[Stored items from a collection]
>>>>
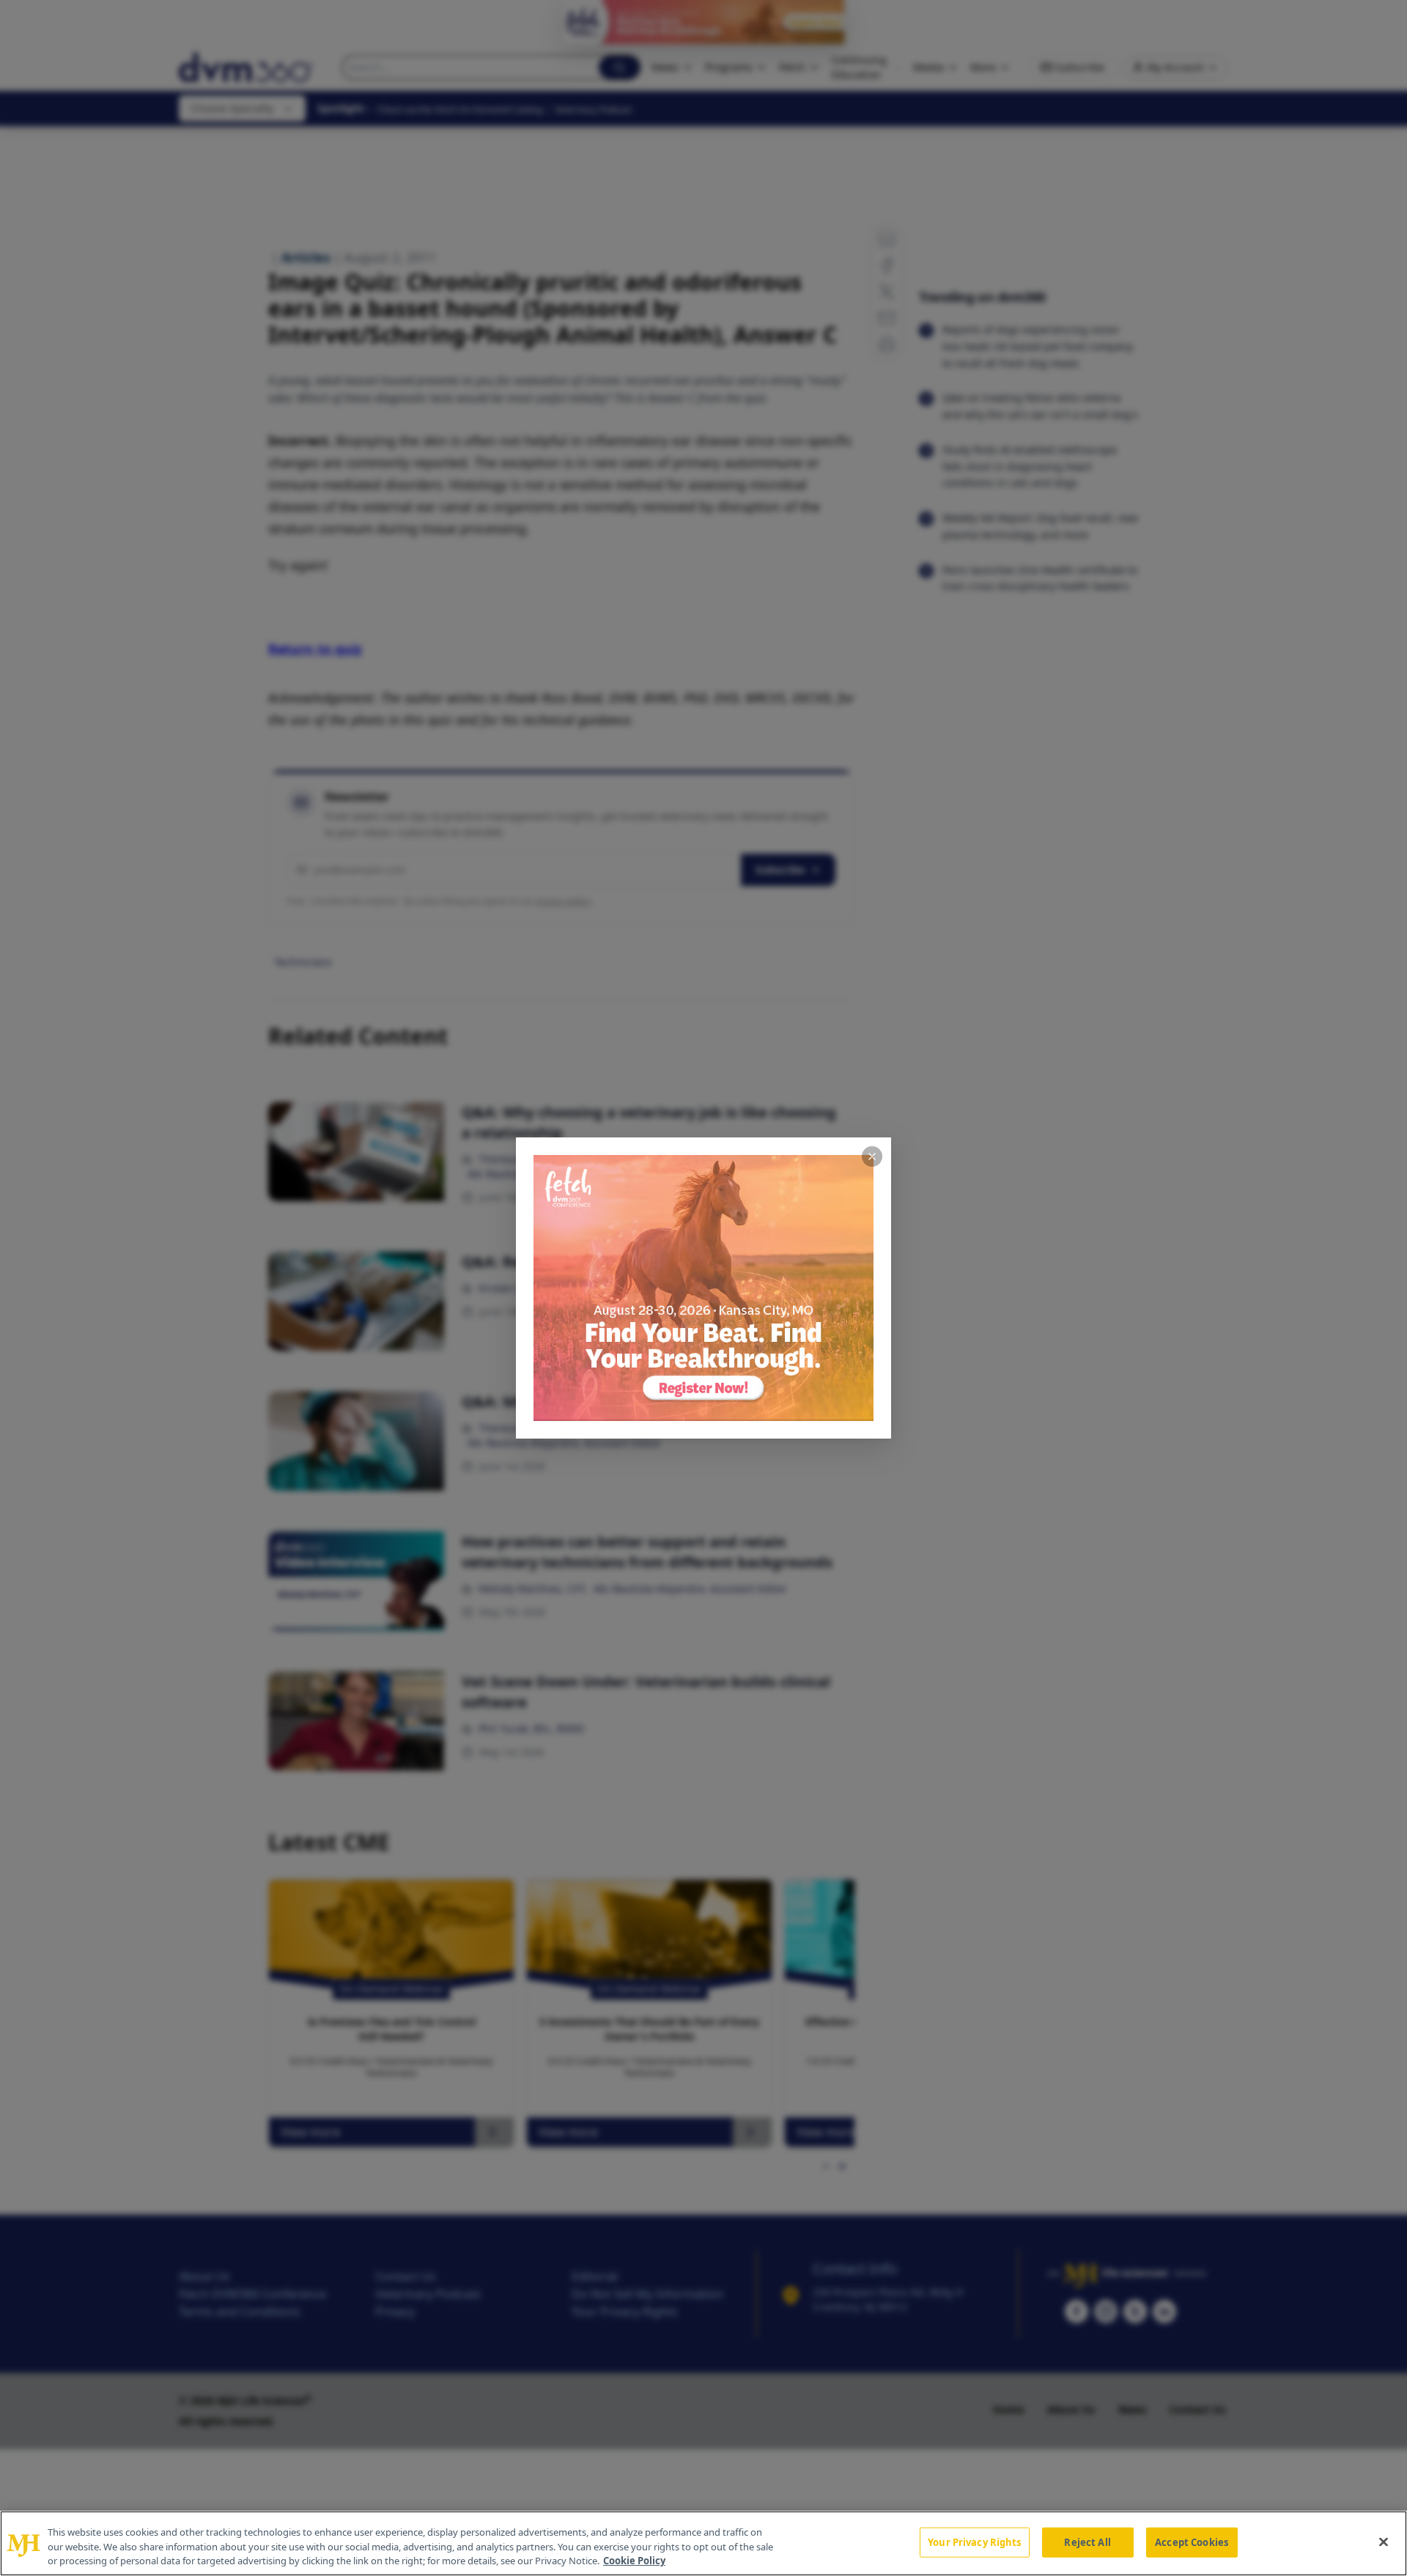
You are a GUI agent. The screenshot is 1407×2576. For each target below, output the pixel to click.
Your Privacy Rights (974, 2541)
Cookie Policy (634, 2560)
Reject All (1087, 2541)
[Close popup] (872, 1156)
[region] (703, 2543)
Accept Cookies (1191, 2541)
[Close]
<<<<
[Exercise details]
Each entry above should be given again exactly, with its pictures omitted.

[Result]
You are a GUI agent. The screenshot is 1407×2576. For each target below, output the pixel to click.
Your Privacy Rights (974, 2541)
Cookie Policy (634, 2560)
Reject All (1087, 2541)
[Close popup] (872, 1156)
[region] (703, 2543)
Accept Cookies (1191, 2541)
[Close]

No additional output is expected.